Collected data entries:
○ ○ ○

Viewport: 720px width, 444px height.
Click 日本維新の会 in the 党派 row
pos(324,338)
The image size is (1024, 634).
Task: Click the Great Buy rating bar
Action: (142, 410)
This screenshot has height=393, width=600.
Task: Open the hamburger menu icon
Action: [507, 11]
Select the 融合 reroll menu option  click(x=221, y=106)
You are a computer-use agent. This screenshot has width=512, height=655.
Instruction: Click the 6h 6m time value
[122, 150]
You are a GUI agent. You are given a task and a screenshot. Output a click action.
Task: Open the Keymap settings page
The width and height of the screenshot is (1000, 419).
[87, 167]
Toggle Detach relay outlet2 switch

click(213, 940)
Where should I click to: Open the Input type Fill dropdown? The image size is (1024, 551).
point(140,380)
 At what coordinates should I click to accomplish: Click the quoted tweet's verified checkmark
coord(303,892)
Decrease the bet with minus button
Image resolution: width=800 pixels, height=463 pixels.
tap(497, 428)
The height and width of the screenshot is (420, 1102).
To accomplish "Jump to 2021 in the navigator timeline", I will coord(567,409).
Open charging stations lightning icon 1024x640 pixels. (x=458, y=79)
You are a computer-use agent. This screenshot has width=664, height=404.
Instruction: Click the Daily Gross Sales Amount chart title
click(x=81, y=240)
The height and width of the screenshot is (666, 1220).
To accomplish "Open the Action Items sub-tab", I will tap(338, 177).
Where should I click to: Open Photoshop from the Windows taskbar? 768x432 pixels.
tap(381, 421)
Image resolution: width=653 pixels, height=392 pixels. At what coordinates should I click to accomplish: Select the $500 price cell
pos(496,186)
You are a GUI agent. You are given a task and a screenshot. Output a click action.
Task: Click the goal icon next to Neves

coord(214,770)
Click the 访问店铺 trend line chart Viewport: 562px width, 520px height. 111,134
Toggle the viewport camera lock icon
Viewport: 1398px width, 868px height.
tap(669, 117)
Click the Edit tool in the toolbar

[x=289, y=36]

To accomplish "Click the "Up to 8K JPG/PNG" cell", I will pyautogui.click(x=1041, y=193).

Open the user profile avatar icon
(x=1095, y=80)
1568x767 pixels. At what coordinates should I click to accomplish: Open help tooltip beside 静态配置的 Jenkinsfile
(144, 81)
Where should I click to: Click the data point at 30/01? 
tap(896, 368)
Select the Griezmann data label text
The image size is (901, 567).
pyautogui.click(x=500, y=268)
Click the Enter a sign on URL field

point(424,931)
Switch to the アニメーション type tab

○ ○ ○

After reading the records above, transcribe them verbatim.

Viewport: 720px width, 444px height.
Click 日本維新の会 in the 党派 row
pos(324,338)
The image size is (1024, 634).
Task: Click the Great Buy rating bar
Action: (142, 410)
This screenshot has height=393, width=600.
Task: Open the hamburger menu icon
Action: [507, 11]
Select the 融合 reroll menu option  click(x=221, y=106)
You are a computer-use agent. This screenshot has width=512, height=655.
Instruction: Click the 6h 6m time value
[122, 150]
You are a GUI agent. You are given a task and a screenshot. Output a click action.
Task: Open the Keymap settings page
The width and height of the screenshot is (1000, 419).
[87, 167]
Toggle Detach relay outlet2 switch

click(213, 940)
Where should I click to: Open the Input type Fill dropdown? The image size is (1024, 551).
point(140,380)
 At what coordinates should I click to accomplish: Click the quoted tweet's verified checkmark
coord(303,892)
Decrease the bet with minus button
Image resolution: width=800 pixels, height=463 pixels.
tap(497, 428)
The height and width of the screenshot is (420, 1102).
To accomplish "Jump to 2021 in the navigator timeline", I will coord(567,409).
Open charging stations lightning icon 1024x640 pixels. (x=458, y=79)
You are a computer-use agent. This screenshot has width=664, height=404.
Instruction: Click the Daily Gross Sales Amount chart title
click(x=81, y=240)
The height and width of the screenshot is (666, 1220).
To accomplish "Open the Action Items sub-tab", I will tap(338, 177).
Where should I click to: Open Photoshop from the Windows taskbar? 768x432 pixels.
tap(381, 421)
Image resolution: width=653 pixels, height=392 pixels. At what coordinates should I click to accomplish: Select the $500 price cell
pos(496,186)
You are a GUI agent. You are given a task and a screenshot. Output a click action.
Task: Click the goal icon next to Neves

coord(214,770)
Click the 访问店铺 trend line chart Viewport: 562px width, 520px height. 111,134
Toggle the viewport camera lock icon
Viewport: 1398px width, 868px height.
tap(669, 117)
Click the Edit tool in the toolbar

[x=289, y=36]

To accomplish "Click the "Up to 8K JPG/PNG" cell", I will pyautogui.click(x=1041, y=193).

Open the user profile avatar icon
(x=1095, y=80)
1568x767 pixels. At what coordinates should I click to accomplish: Open help tooltip beside 静态配置的 Jenkinsfile
(144, 81)
Where should I click to: Click the data point at 30/01? 
tap(896, 368)
Select the Griezmann data label text
The image size is (901, 567).
pyautogui.click(x=500, y=268)
Click the Enter a sign on URL field

point(424,931)
Switch to the アニメーション type tab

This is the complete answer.